IHU On-Line – Qual a principal ação para melhorar o ensino público?

Roberto de Leão – Temos que ter investimento muito pesado. É preciso passar dos 4,5% do PIB dedicados à educação. Essa é uma reivindicação antiga. O processo de valorização dos profissionais da educação passa pela formação inicial sólida e consistente, assim como passa por uma formação continuada constantemente atualizada, por carreiras que permitam ao profissional vislumbrar um futuro, e por salários melhores. Deixei o salário para o fim porque se costuma dizer que nossas reivindicações são puramente salariais, o que não é verdade. Esse aspecto também precisa passar um processo de gestão democrática, que permita com que o aluno encontre um futuro no qual, como cidadão, será o protagonista da sua própria vida. Se tivermos investimento, valorização profissional e gestão democrática, caminharemos com muita tranquilidade para a construção de uma escola pública de qualidade, que é o sonho de todos nós.

IHU On-Line – A ausência de perspectiva de ascensão social dos alunos por meio do estudo contribui, de alguma forma, para o que o senhor chama de “decadência da escola pública” no país?

Roberto de Leão – Penso que a decadência da escola pública no Brasil se dá a partir do momento em que ela recebe muito pouco investimento. Na medida em que há, portanto, desvalorização dos profissionais, a escola passa a ser um espaço para onde as crianças vão "só por ir". A falta de perspectiva do nosso jovem está muito ligada ao fato de nós vivermos hoje num mundo tremendamente competitivo, onde o êxito e o fracasso é responsabilidade individual do ponto de vista daqueles que nos levaram a essa situação. O jovem termina o ensino médio com uma pressão grande de ser feliz, mas essa felicidade nem sempre é aquela que ele procura, mas sim uma felicidade que o obrigam a ter. Portanto, esse jovem tem que ter êxito até os 20 e poucos anos, senão será um fracassado. Isso tudo tenciona muito nossos jovens no ensino médio e a escola não consegue superar esse problema, ou seja, fazer com que o aluno compreenda que ele é o protagonista da sua própria vida e pode ser feliz como quiser, desde que respeite as regras de convivência. Portanto, atualmente, o problema é que temos um aluno insatisfeito socialmente e economicamente que vai para a escola com a perspectiva inicial de que, com o estudo, vai conseguir melhorar sua vida. Mas chega lá e encontra uma escola que não está preparada para recebê-lo e isso termina fazendo com que ele se desiluda ainda mais. Esse não é um problema apenas da escola pública. Não tenho dúvida em dizer que 90% das escolas particulares são piores ou iguais às escolas públicas, sejam estaduais ou municipais.

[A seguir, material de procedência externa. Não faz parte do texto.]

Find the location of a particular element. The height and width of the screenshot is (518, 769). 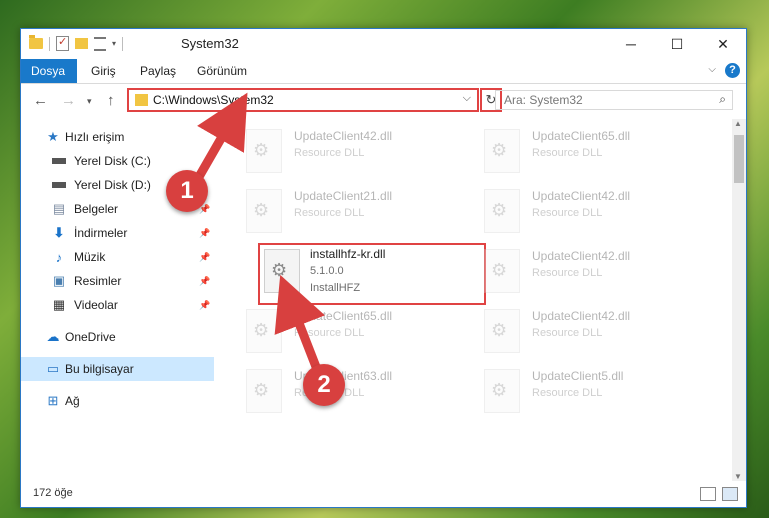

sidebar-item-label: Videolar is located at coordinates (96, 305). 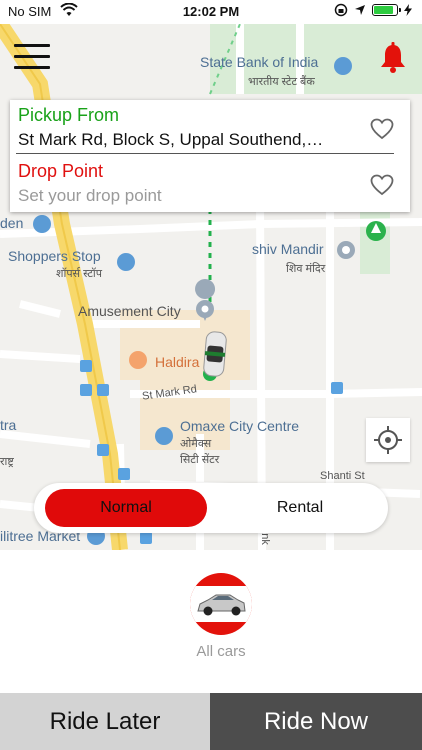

IHU On-Line – Que mudanças precisam ser feitas na estrutura da educação básica hoje no país?

Roberto de Leão – Entre elas, cito a valorização profissional, um financiamento que seja realmente capaz de superar as dificuldades econômicas da educação pública, e uma gestão democrática. Educação é algo caro, realmente, mas o Estado precisa garantir esse investimento, que é um direito de todos. Algumas iniciativas já estão dando certo, como a questão do programa nacional de formação para professores, pois oferece aos docentes uma formação mais adequada. Há também o projeto de capacitação de funcionários de escola, um dos mais pedidos quando os municípios assinam o convênio do Plano de Desenvolvimento  da Educação - PDE com o governo federal.

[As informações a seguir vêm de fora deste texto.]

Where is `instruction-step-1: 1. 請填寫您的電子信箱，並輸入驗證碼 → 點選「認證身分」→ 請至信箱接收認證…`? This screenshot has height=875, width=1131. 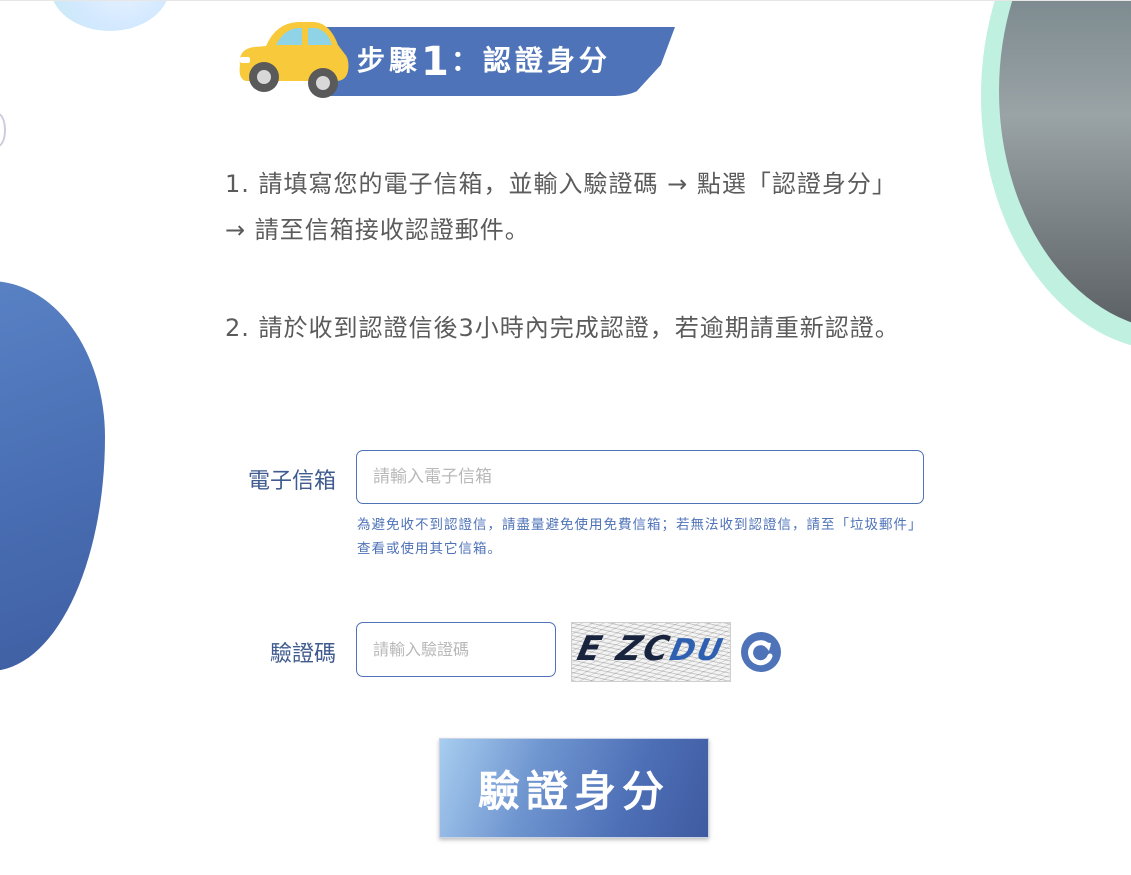 instruction-step-1: 1. 請填寫您的電子信箱，並輸入驗證碼 → 點選「認證身分」→ 請至信箱接收認證… is located at coordinates (561, 207). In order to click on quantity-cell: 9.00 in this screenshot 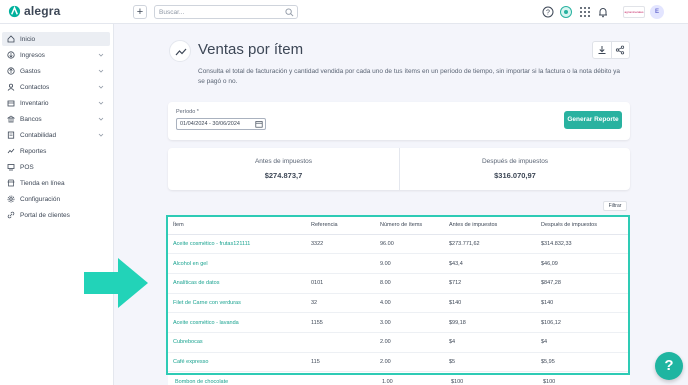, I will do `click(410, 264)`.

IHU On-Line – O MEC planeja trocar as 12 matérias curriculares do ensino médio por quatro áreas temáticas. Como o senhor vê essa questão?

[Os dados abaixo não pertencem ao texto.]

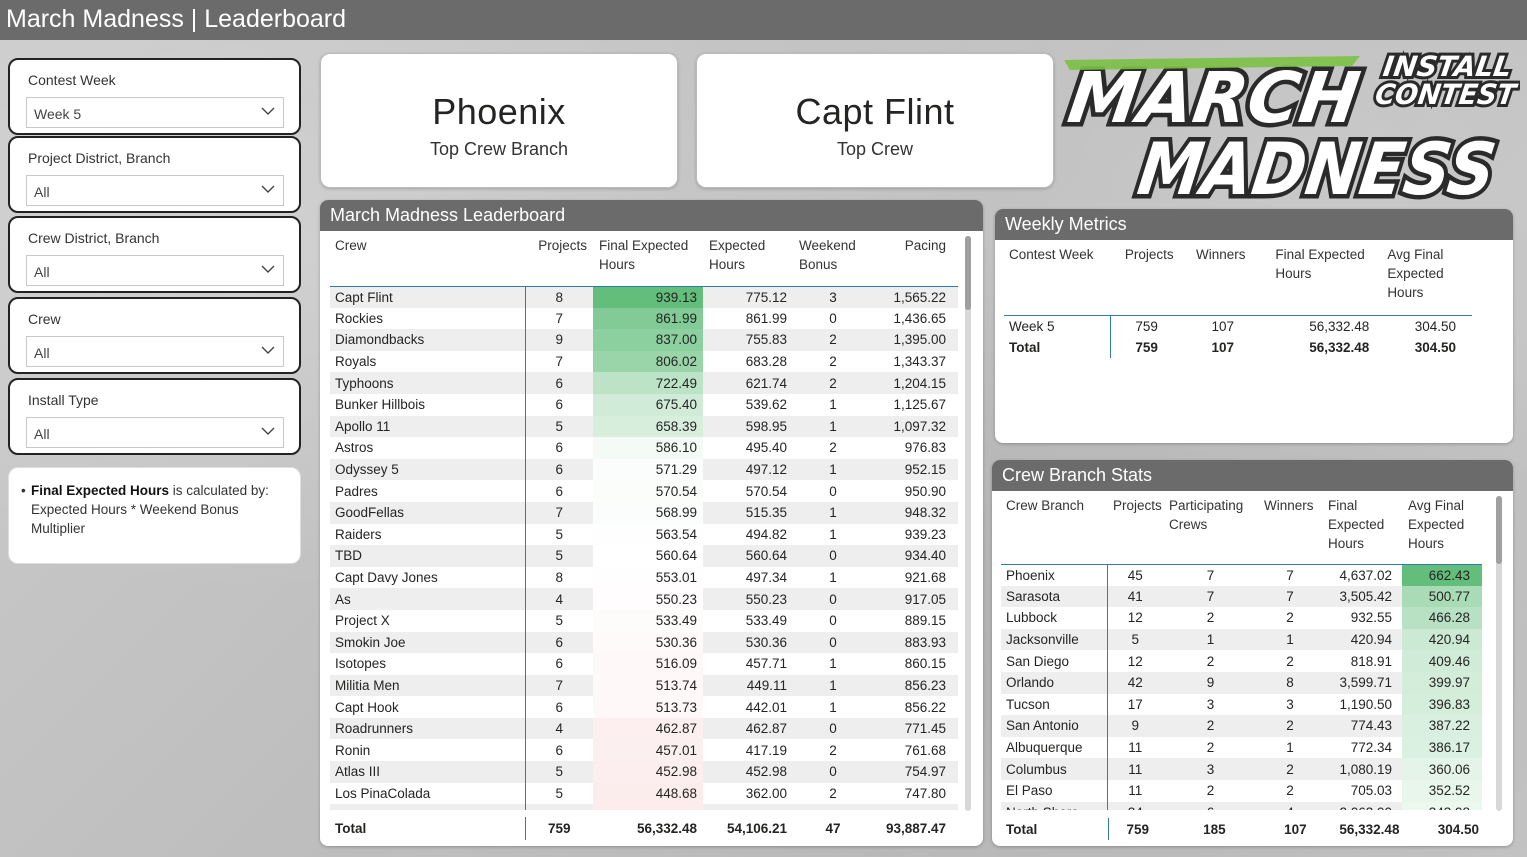  Describe the element at coordinates (1242, 618) in the screenshot. I see `table-row: Lubbock 12 2 2 932.55 466.28` at that location.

Roberto de Leão – Do ponto de vista da tese, acho interessante. Mas é preciso que se avalie também que há seres humanos, trabalhadores que atuam na organização do ensino médio do jeito que ele se constitui hoje. Não adianta simplesmente eu ter uma ideia e oferecê-la, sem pensar em quem vai trabalhar nesse novo projeto. Também temos que pensar nos profissionais que atuam no formato que está em vigor e como eles vão ficar daqui para a frente. Não podemos aceitar que essas mudanças gerem desempregos. É uma proposta que merece muito debate sobre sua implementação, pois é preciso fazer uma grande reflexão sobre o ensino médio.